It's true, that is one of the things about lies, damned lies, and statistics - the more creative you are, the easier it is to invent new record breaking stats.
2000 years seems somewhat arbitrary - would you apply the same threshold to "500 tornadoes within a 30 day span", what about 1,000, what about 10,000?
There probably ought to a threshold where extraordinary evidence is sufficient to make extraordinary claims, otherwise if your requirement is 2000 years, I'm sorry to report that nothing could ever persuade you about climate science, or really most science.
I was thinking more about it, feeling a bit bad about my somewhat glib comment, and I came back to add, I think as long as you can come up with equally impressive sounding statistics pushing the other side of the narrative, it’s no use.
But to your point, annual statistics showing multiple sigma deviation for several years out of a 10 year period, that to me would tells us something has changed.
Then it occurred to me, I don’t know anything about number of tornadoes per year, how much variance is in the data, and what’s the trend like, but a quick Google search brought me here;
And it sure looks like the “Violent US Tornadoes by Year” has massive variance and little to no discernible trend line.
What I learned is that almost all violent tornadoes happen in April and May and some years have huge clusters and some years have very few.
This kind of phenomenon requires a very long historical series coupled with a long stretch of deviation from the norm to be able to say anything meaningful about recent data, other than you are most likely seeing new random output from the same underlying/unchanged function.
It short, I hate news stories about the weather. They need to make something inherent about the world seem new.
EDIT: Here’s another good one from the same site;
“I decided to take a look at the number of tornadoes that have been reported in the Plains between May 16-31 over the past 25 years, from 1993 to 2017. ... The most was 204 in 2004, while the least was just nine in both 2006 and 2009.”
In that ~two week period (which coincides with the current burst of activity) we saw some years 9, one year 204, in the last 25 years.
What’s so discernible about this year in that context?
"Complete tornado records" don't go anywhere near as far back as 1950.
The modern NEXRAD system wasn't even deployed until the early 1990s, and has been upgraded since then. Also, we now have zillions of storm-chasers cruising the highways any time severe weather is in the offing.
> In the early 1990s, a major modernization program within NWS took place, which included the deployment of Doppler radar and a more rigorous spotter training program. In addition, the 1990s saw an increasing number of storm chasers using video cameras and cell phones to document and report severe weather. These facts are likely responsible for the dramatic increase in annual tornadoes reported since 1990.
Also, as recently as 2014, we were in a three year record low period for tornadoes.
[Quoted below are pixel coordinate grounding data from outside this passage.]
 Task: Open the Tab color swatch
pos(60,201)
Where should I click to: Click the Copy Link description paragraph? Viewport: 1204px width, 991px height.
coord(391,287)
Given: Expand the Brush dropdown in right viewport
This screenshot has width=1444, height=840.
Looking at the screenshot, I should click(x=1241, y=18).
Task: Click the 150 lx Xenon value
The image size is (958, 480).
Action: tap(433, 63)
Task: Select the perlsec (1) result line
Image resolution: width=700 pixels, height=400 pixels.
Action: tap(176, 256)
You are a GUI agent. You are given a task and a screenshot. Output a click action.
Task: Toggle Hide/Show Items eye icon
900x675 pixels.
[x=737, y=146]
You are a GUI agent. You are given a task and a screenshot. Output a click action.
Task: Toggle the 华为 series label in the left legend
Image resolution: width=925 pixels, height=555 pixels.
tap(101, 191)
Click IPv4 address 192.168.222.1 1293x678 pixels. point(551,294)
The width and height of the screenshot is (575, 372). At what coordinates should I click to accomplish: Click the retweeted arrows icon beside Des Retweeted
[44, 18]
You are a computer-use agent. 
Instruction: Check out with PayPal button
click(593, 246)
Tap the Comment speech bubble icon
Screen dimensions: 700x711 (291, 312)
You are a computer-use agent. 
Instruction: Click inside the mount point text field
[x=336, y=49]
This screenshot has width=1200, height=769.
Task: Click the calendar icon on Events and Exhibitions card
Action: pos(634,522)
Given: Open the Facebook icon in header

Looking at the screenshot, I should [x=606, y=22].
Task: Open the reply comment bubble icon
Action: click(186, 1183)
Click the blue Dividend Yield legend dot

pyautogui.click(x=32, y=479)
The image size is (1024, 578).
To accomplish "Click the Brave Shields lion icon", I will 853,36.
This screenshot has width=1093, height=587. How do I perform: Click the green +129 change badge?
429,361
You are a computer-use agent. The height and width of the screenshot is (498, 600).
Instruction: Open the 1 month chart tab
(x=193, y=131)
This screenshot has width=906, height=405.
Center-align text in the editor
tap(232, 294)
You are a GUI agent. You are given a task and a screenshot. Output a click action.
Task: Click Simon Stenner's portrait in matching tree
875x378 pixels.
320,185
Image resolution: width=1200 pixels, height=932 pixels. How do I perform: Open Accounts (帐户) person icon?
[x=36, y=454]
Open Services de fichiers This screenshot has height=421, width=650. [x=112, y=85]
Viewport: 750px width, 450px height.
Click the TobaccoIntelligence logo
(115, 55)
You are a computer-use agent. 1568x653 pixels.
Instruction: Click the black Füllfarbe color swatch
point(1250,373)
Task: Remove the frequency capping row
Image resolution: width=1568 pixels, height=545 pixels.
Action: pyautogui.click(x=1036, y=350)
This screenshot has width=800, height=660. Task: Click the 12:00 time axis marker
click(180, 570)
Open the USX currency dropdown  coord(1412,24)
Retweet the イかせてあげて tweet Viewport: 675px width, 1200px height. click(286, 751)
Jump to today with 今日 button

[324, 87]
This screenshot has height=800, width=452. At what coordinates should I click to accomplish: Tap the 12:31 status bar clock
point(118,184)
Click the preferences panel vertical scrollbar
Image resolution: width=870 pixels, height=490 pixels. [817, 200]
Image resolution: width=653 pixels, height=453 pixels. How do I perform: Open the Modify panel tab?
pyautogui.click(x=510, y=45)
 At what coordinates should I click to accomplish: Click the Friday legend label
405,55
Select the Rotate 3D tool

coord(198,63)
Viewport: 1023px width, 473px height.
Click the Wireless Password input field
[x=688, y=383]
> The headline was formed based on the quote from the academic involved:
The headline was cherrypicked from an interview.
> The headline was formed based on the quote from the academic involved:
No, it would suggest that the reporter picked the most sensationalistic quote he could find from a lengthy interview.
> But this constant shoot the messenger to climate change denial will not stop the contents of the message from playing out in time.
I notice that you did not address any of the facts linked from my post, such as the number of tornadoes being at a record low between 2012 and 2014, nor the fact that according to the National Weather Service's own site, the increase in the number of reported tornadoes is largely due to better radars and more storm-chasers looking for them.
I grew up in tornado alley and can remember many tornadoes that did little or no damage that never got a blip in the news.
Urban areas in 1950 were small compared to today - perhaps our population and technology are just exposing more than we knew before.